- **Challenge 1**:
According to the address on Australia's peace and reconciliation work, on what date did the RAMSI military operation cease?

Australian Mission to ASEAN

Lessons learnt from Australia’s involvement in peace and reconciliation activities in our region

Lessons learnt from Australia’s involvement in peace and reconciliation activities in our region

Mr Simon Merrifield, Australian Ambassador to ASEAN

Address to the ASEAN Institute for Peace and Reconciliation

Bali, 22 April 2014

 

I’m delighted to have this opportunity to share with you lessons learnt from Australia’s experience in peacekeeping and peacebuilding. May I add my voice to the congratulation to AIPR, IPD and Kemlu for an exceptionally good symposium. Australia has supported international peace operations for over 67 years, having deployed over 65 000 personnel to more than 50 UN and other multilateral peace and security operations since 1947.

In this region, Australia had the honour to play an active role in Indonesia’s achievement of independence from 1947 to 1949, including through referring the Indonesian dispute to the UN Security Council under Article 39 at the UN Charter, and through our role as the Indonesia Republic’s chosen representative as the UN Good Officers Committee at the Indonesian Question.

Australia also had the honour of leading the military component at the UN Transitional Administration in Cambodia, and commanding the International Force in East Timor. But today, I want to talk about lesser known but more recent endeavors in Western Pacific, in the Solomon Islands and in Bougainville in Papua New Guinea. I will endeavor to draw from these cases important evidence-based lessons (nine, in fact) of potential use in future peacebuilding efforts.

Solomon Islands

The Solomon Islands is an independent nation to the north-west of Australia with a population at just over half a million people. The five-year period from 1998 to 2003, known locally as ‘the Tensions’, saw militia violence and criminality deeply erode the state, producing severe economic decline, internal displacement, corruption and insecurity. A number of international and regional initiatives attempted to deal with underlying conflicts, and improve security, including a mission I led in 2000 and 2001, but these had neither the scale nor mandate to succeed.

In April 2003, in response to a request from Solomon Island’s then Prime Minister, a regional peace operation was deployed under the auspices of the Pacific Islands Forum to restore law and order and rebuild core public institutions. The Regional Assistance Mission to Solomon Islands, or RAMSI, had a broad mandate to restore civil order, stabilise government finances, promote long-term economic recovery, and rebuild the machinery of government.

So RAMSI was not just about restoring peace, rather, peace and rebuilding. RAMSI broke new ground with its comprehensive approach. Restoring law and order went side-by-side with restoring government functions and finances. Political leaders were able to capitalise on the improved economic performance and thus had an incentive to support RAMSI.

RAMSI, as a legitimate outside party, helped convince belligerents that the time for violence was over. It was also able to remove most weapons, and to reassure each side that the other was acting in good faith. This reduced fear, mistrust and uncertainty.

By rebuilding the Solomon Islands Police Force, effective law and justice, and government institutions, RAMSI helps reduce the opportunity for state power to be abused or manipulated in ways that could make the resumption of conflict more likely.

The RAMSI military operation ceased on 1 July 2013 but the police mission is ongoing. To mid-2017, RAMSI’s police operation will continue to provide security assistance to the Solomon Islands police, including program of limited rearmament.

Bougainville, PNG

The conflict on Papua New Guinea’s islands of Bougainville, which ran from 1988 to 1997, was destructive and violent. It not only involved a separatist struggle, but also included localised conflict rooted in community-level tensions and grievances.

- **Challenge 2**:
Start with the first of the rows and stop after the line containing "Screen dimensions: 1456x819 pos(1267,105)". Rewrite those lines with "trash icon" switched to "bin icon", leaving everything else unchanged.

- **Supplied information**:
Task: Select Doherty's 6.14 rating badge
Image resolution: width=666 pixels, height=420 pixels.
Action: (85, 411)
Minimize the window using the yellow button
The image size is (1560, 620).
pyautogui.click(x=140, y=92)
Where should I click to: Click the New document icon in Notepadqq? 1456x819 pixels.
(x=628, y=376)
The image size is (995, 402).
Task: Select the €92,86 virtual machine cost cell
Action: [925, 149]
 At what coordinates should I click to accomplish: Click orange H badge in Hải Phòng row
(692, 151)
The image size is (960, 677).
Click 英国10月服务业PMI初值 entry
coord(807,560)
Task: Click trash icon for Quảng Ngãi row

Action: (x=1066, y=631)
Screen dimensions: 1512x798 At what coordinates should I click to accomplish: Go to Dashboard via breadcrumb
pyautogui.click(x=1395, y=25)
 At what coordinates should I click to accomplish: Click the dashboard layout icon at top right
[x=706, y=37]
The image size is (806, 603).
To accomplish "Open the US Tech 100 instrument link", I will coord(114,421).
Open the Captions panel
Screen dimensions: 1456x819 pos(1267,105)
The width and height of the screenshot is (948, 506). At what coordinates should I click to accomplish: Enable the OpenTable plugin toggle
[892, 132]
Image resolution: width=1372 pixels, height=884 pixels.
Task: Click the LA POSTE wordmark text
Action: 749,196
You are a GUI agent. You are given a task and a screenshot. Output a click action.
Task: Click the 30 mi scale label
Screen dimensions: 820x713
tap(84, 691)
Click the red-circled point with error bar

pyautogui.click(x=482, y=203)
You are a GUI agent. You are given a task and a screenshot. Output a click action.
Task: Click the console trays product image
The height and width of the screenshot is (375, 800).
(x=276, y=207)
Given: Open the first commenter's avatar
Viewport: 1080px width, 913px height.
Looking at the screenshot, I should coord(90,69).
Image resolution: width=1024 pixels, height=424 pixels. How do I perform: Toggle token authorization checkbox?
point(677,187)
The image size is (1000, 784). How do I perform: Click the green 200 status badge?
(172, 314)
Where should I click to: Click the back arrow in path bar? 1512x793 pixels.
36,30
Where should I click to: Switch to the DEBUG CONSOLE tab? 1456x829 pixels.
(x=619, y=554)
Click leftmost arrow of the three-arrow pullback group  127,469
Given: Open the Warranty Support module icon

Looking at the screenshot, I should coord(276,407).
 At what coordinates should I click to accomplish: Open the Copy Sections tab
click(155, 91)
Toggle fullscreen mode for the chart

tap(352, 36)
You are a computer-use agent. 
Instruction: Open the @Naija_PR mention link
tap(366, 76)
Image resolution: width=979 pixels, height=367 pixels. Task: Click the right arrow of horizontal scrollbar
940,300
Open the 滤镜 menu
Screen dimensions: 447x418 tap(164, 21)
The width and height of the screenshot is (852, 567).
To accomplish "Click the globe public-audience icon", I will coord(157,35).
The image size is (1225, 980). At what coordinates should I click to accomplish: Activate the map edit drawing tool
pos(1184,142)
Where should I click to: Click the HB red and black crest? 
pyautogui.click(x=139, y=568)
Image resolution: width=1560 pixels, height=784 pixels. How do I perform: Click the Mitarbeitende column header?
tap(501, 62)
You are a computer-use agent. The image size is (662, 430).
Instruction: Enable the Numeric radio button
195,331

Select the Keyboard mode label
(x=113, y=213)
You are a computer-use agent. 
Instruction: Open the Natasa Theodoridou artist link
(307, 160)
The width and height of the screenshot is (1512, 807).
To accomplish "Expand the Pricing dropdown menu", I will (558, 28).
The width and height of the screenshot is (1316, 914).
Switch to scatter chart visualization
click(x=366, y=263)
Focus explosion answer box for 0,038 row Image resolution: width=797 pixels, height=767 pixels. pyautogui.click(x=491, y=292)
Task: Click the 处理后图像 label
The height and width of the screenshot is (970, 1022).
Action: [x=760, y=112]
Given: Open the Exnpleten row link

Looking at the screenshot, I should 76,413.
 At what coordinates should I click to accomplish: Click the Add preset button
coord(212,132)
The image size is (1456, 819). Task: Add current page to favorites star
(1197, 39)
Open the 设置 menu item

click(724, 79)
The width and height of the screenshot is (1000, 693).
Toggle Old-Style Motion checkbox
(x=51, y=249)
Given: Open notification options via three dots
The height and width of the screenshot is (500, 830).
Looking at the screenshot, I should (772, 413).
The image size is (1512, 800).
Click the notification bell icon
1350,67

- **Right answer 1**:
1 July 2013

- **Right answer 2**:
Task: Select Doherty's 6.14 rating badge
Image resolution: width=666 pixels, height=420 pixels.
Action: (85, 411)
Minimize the window using the yellow button
The image size is (1560, 620).
pyautogui.click(x=140, y=92)
Where should I click to: Click the New document icon in Notepadqq? 1456x819 pixels.
(x=628, y=376)
The image size is (995, 402).
Task: Select the €92,86 virtual machine cost cell
Action: [925, 149]
 At what coordinates should I click to accomplish: Click orange H badge in Hải Phòng row
(692, 151)
The image size is (960, 677).
Click 英国10月服务业PMI初值 entry
coord(807,560)
Task: Click bin icon for Quảng Ngãi row

Action: (x=1066, y=631)
Screen dimensions: 1512x798 At what coordinates should I click to accomplish: Go to Dashboard via breadcrumb
pyautogui.click(x=1395, y=25)
 At what coordinates should I click to accomplish: Click the dashboard layout icon at top right
[x=706, y=37]
The image size is (806, 603).
To accomplish "Open the US Tech 100 instrument link", I will coord(114,421).
Open the Captions panel
Screen dimensions: 1456x819 pos(1267,105)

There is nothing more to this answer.